Temperatures at north pole 20˚C above average and beyond ice melting point

Temperatures at north pole 20˚C above average and beyond ice melting point

Temperatures at the north pole soared more than 20˚C above average on Sunday, crossing the threshold for ice to melt.

Temperatures north of Svalbard in Norway had already risen to 18˚C hotter than the 1991–2020 average on Saturday, according to models from weather agencies in Europe and the US, with actual temperatures close to ice’s melting point of 0˚C. By Sunday, the temperature anomaly had risen to more than 20˚C.

“This was a very extreme winter warming event,” said Mika Rantanen, a scientist at the Finnish Meteorological Institute. “Probably not the most extreme ever observed, but still at the upper edge of what can happen in the Arctic.

The findings were confirmed by an Arctic snow buoy, which logged absolute temperatures of 0.5˚C.

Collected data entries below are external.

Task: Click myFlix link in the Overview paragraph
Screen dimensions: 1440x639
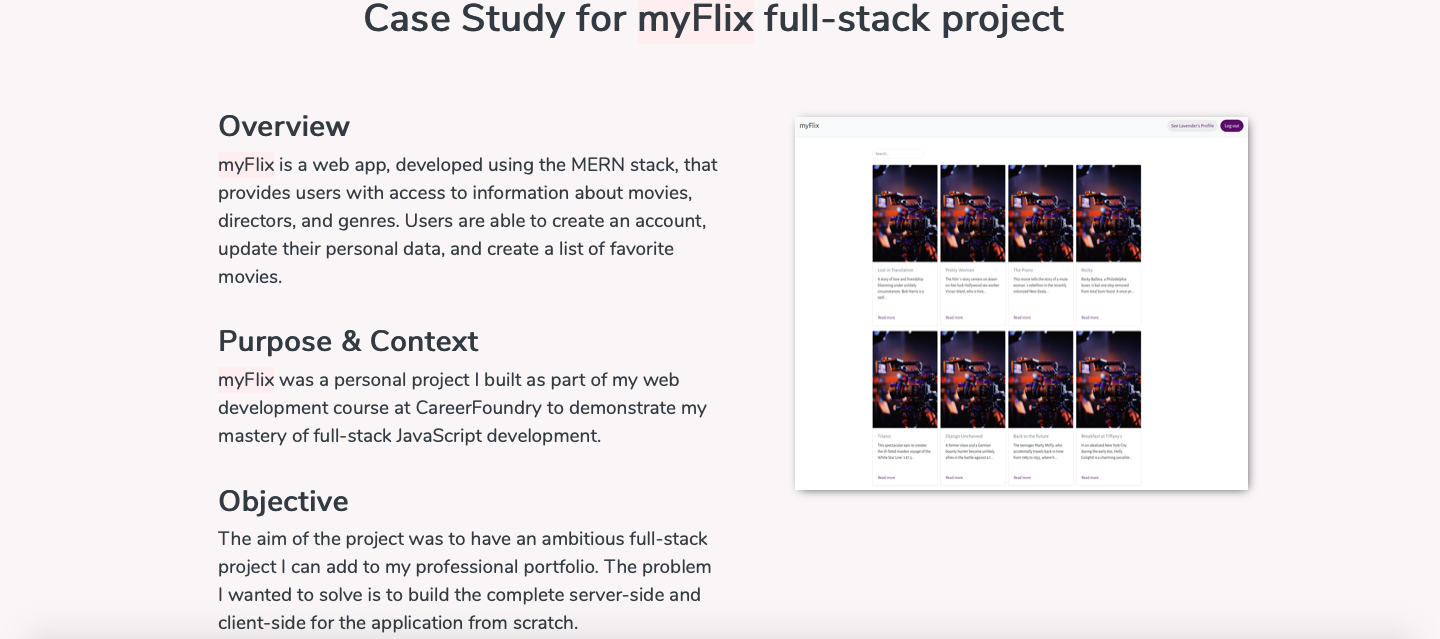Action: [x=246, y=165]
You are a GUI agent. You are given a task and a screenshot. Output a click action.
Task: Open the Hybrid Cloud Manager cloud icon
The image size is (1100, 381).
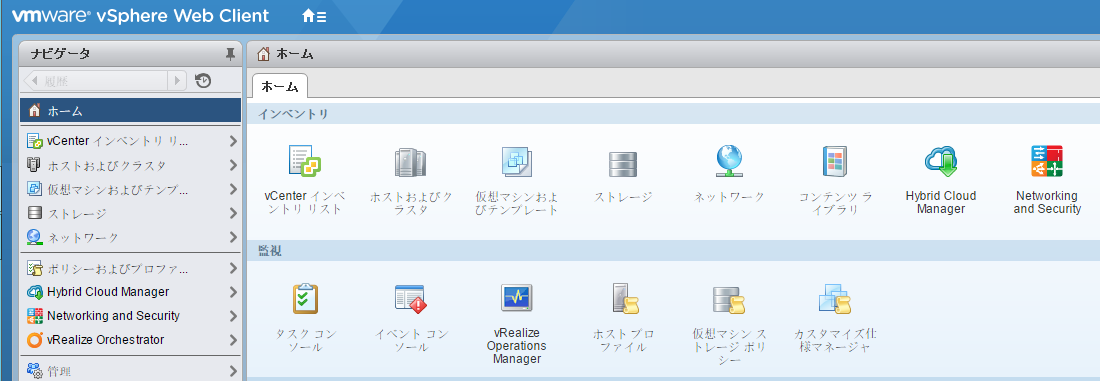click(941, 161)
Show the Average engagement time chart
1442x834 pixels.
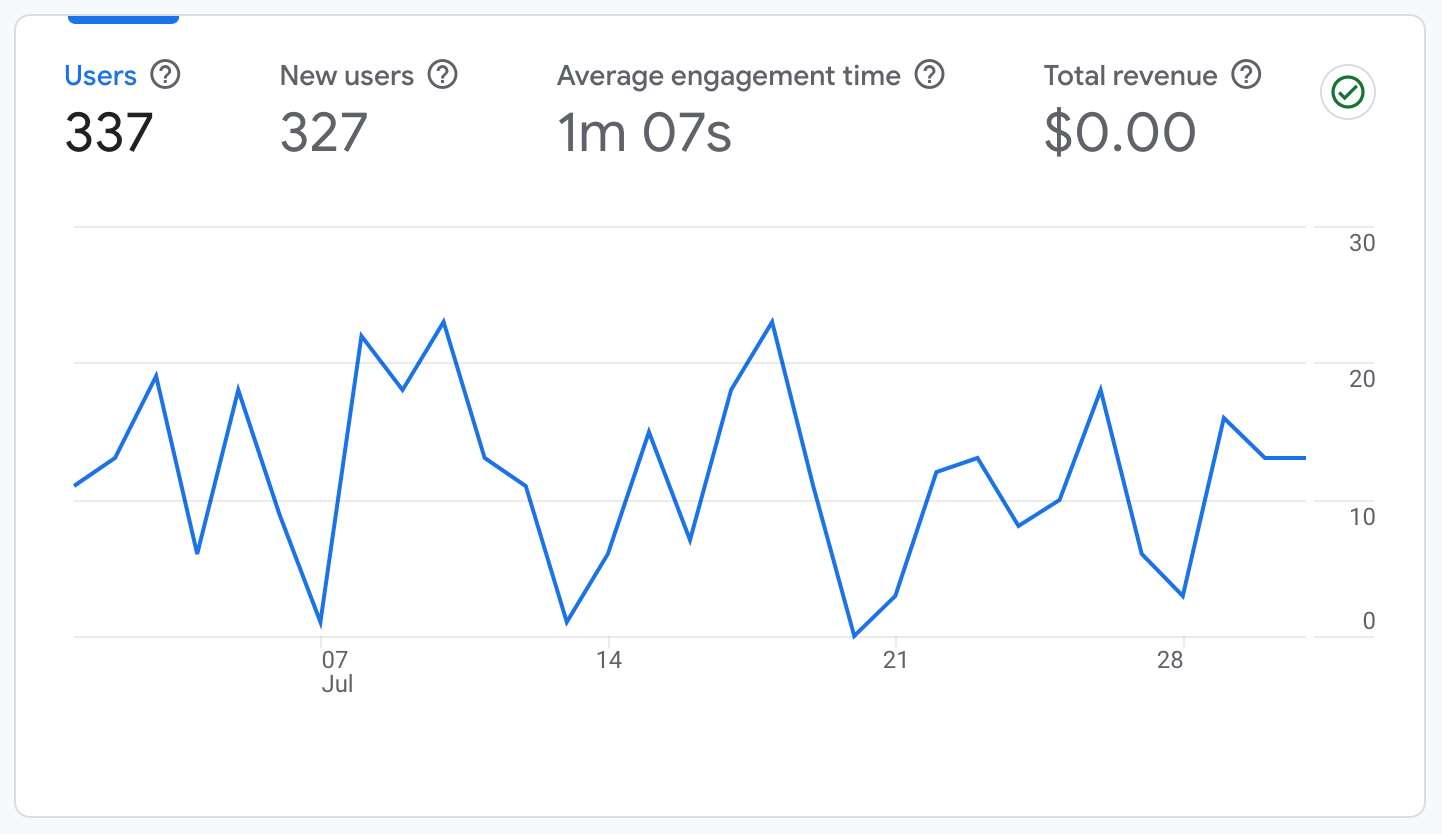click(x=728, y=76)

Climate scientists estimate global temperatures through the re-analysis of billions of weather measurements from satellites, ships, aircraft and weather stations. But in remote regions such as the central Arctic, where there are fewer direct observation sites, it was “difficult to estimate the exact temperature anomaly”, said Rantanen.

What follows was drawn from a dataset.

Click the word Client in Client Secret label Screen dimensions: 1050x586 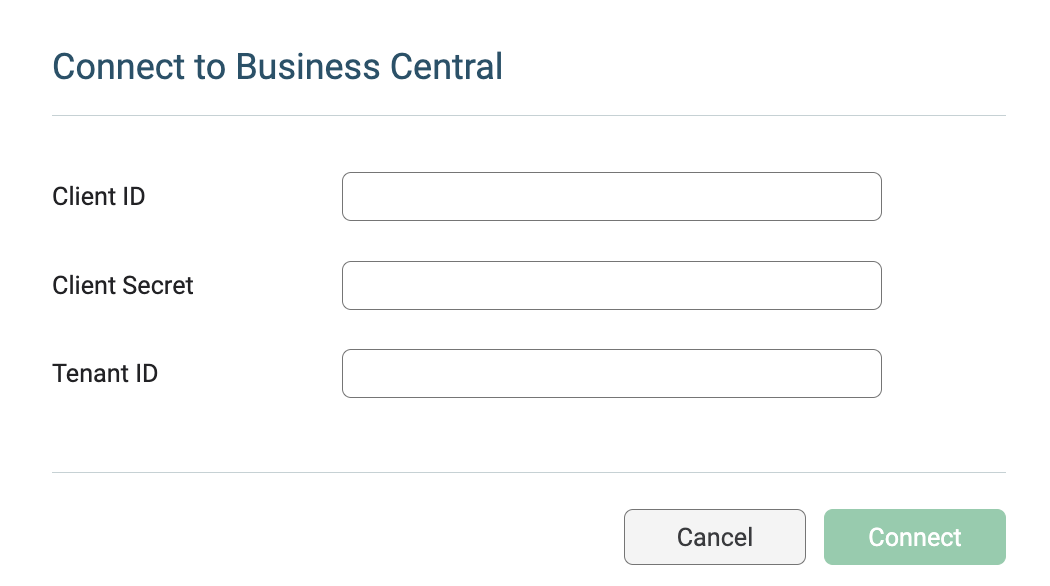pyautogui.click(x=83, y=285)
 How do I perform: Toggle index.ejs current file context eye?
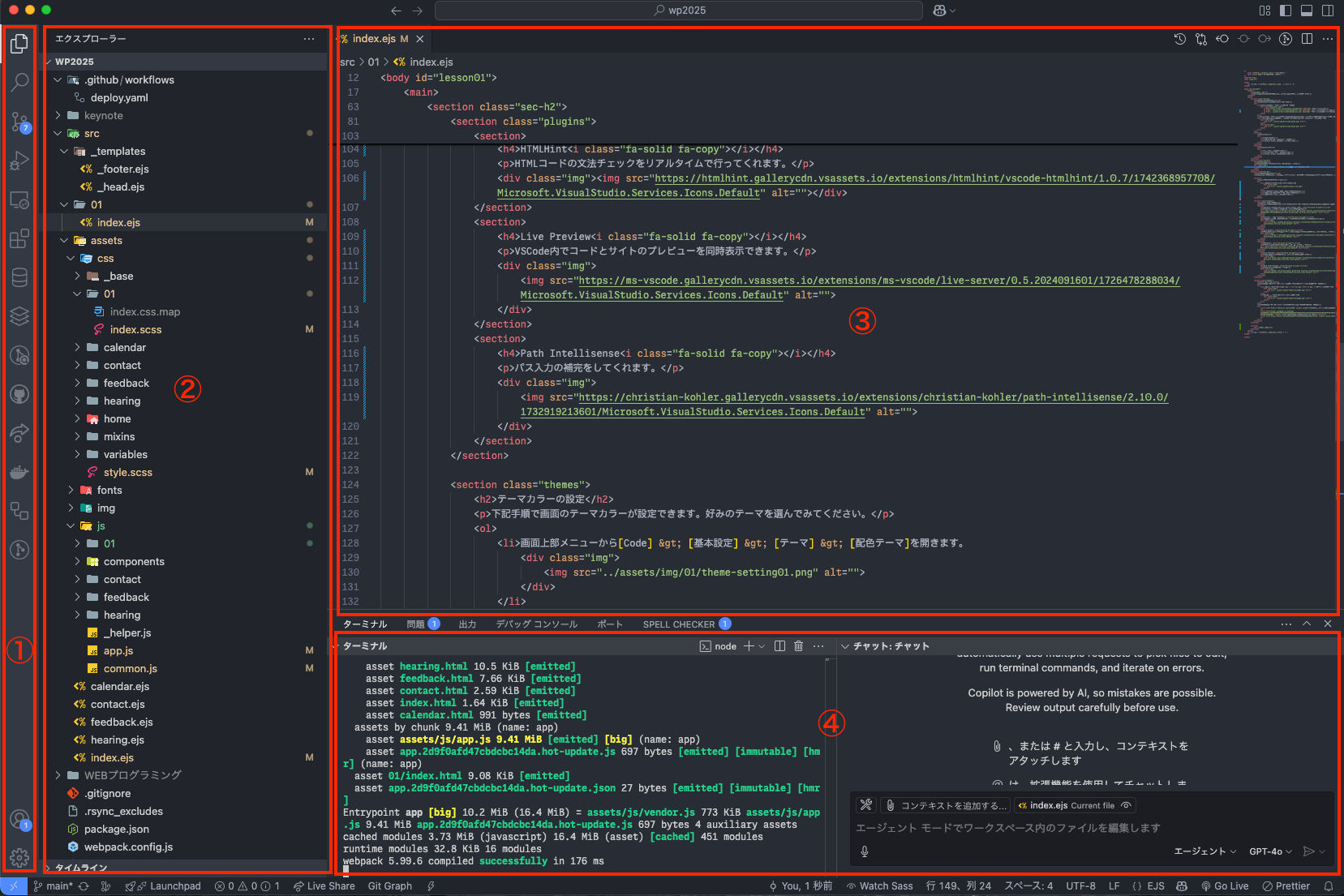[1126, 805]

“All the models I have seen indicate a temperature anomaly over 20˚C,” he said. “I would say 20-30˚C is the order of magnitude.”

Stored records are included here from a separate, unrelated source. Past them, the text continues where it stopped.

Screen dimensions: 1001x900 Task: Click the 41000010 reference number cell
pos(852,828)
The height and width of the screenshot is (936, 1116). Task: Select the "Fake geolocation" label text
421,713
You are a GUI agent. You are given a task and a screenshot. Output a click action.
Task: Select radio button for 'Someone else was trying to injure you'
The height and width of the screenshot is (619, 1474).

The Arctic has warmed nearly four times faster than the global average since 1979, and extreme heat has become hotter and more common.”

Temperatures rising above freezing are of particular concern because they melt ice, said Dirk Notz, a climate scientist at the University of Hamburg. “There is no negotiating with this fact, and no negotiating with the fact that the ice will disappear more and more as long as temperatures keep rising.”

A study Notz coauthored in 2023 found Arctic summer sea ice would be lost even with drastic cuts to planet-heating pollution.

“We expect the Arctic Ocean to lose its sea-ice cover in summer for the first time over the next two decades,” said Notz. “This will probably be the first landscape that disappears because of human activities.”